Create a content repurposing plan
Create a content repurposing plan
1. Define the scope of your repurposing plan to match your larger content marketing strategy.
This helps to keep everyone involved in the planning and execution of content repurposing on task, and ensures that the plan helps to accomplish broader marketing goals. Example factors to define your scope include: The audience segment you want to reach. The industry on which you want to focus. The channels you want to use. The product, service, or solution you want to promote.
2. Review the primary content channels for your top 3-5 content competitors to discover how they have successfully repurposed content.
Content competitors are competitors who typically publish the same type of content as you to the same general target audience. Reviewing their efforts provides context to and inspire ideas for your own repurposing plan. Use the same KPIs you use in your own content marketing to define successful content. For example, if you find that a content competitors’ research whitepaper has performed especially well as a short explainer video on YouTube, you might find success turning your own whitepaper into a similar type of video.
3. Identify up to 5 pieces of existing content that are still relevant, have met or exceeded content marketing KPIs, and can be repurposed within your scope.
Draw from a regular content audit, or perform an informal audit with repurposing in mind. Focusing on high performing content maximizes the chances that it will perform well on different channels, as well. Types of content that typically lend themselves to repurposing include: Gated content, like ebooks and whitepapers. Presentations and takeaways from marketing events. Video and audio content like podcasts. Customer case studies and long-form testimonials.
4. Set goals for each piece of content you intend to repurpose, focusing on the specific impact each piece can make in your overall content marketing plan.
The goals can carry over from the original content you look to repurpose, or expand into a new goal within your defined scope. For example, the goal of your whitepaper might have been lead generation. Any repurposed content can still link to the whitepaper for lead generation, or take some of the nuggets from within it for a higher-level engagement and brand awareness strategy. Repurposed content can also work to reach a new audience segment through channel diversification. For example, you might be able to reach ground level B2B buyers through a podcast, but high level decision makers when repurposing bits from the podcast for LinkedIn content.
5. Choose new content formats for each piece that will be repurposed based on the goals, scope, and audience you have set.
For example, a whitepaper can be reformatted into: An email series for newly generated leads. An infographic for your website’s blog. Short video snippets or graphics for social media. Long-form video for YouTube.

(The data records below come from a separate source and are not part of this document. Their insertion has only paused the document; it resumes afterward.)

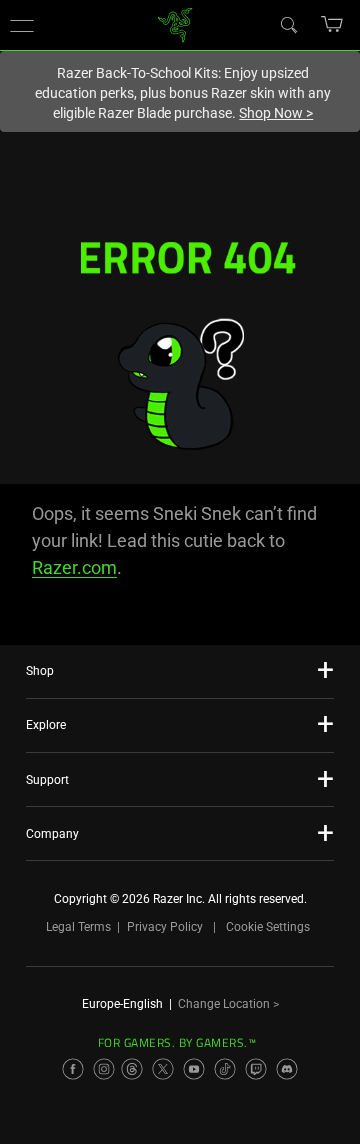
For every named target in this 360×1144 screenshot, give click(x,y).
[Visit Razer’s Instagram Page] (104, 1069)
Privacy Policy (165, 927)
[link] (175, 23)
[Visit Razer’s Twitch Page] (256, 1069)
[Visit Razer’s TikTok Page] (225, 1069)
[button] (22, 25)
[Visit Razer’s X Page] (163, 1069)
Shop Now (276, 113)
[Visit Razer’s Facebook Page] (73, 1069)
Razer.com (74, 567)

6. Create a short content brief for each repurposed piece of content you plan to publish based on your goals, intended audience, and format.
This brief will provide valuable context for content creators. Components should include: A link to the original content. A short outline of what pieces of the content to highlight. The purpose or goals of the new content. The channel where the new content will be published. The audience persona to target. Any CTA that relates to your repurposed content goal. In most cases, the brief can be as short as a few bullet points. For more complex repurposing projects, like turning a whitepaper into a long form video, you might need a full page brief.
7. Use your content calendar to schedule your repurposed content alongside original content for an internally consistent publication schedule.
While original content should remain the focus of your content marketing strategy, repurposed content is ideal to fill in the gaps on channels like social media, email, and your blog. Plan for your original content first, then add in your repurposing opportunities to approach ideal posting frequencies for social media and other channels.
8. Monitor the success of your repurposed content using your content marketing KPIs within your regular content audits.
Audit your content at least every six months. Mark any repurposed content to evaluate its performance according to the goals you’ve set and make potential adjustments. Over time, these insights can help you adjust the goals, scope, and execution of your content repurposing plan.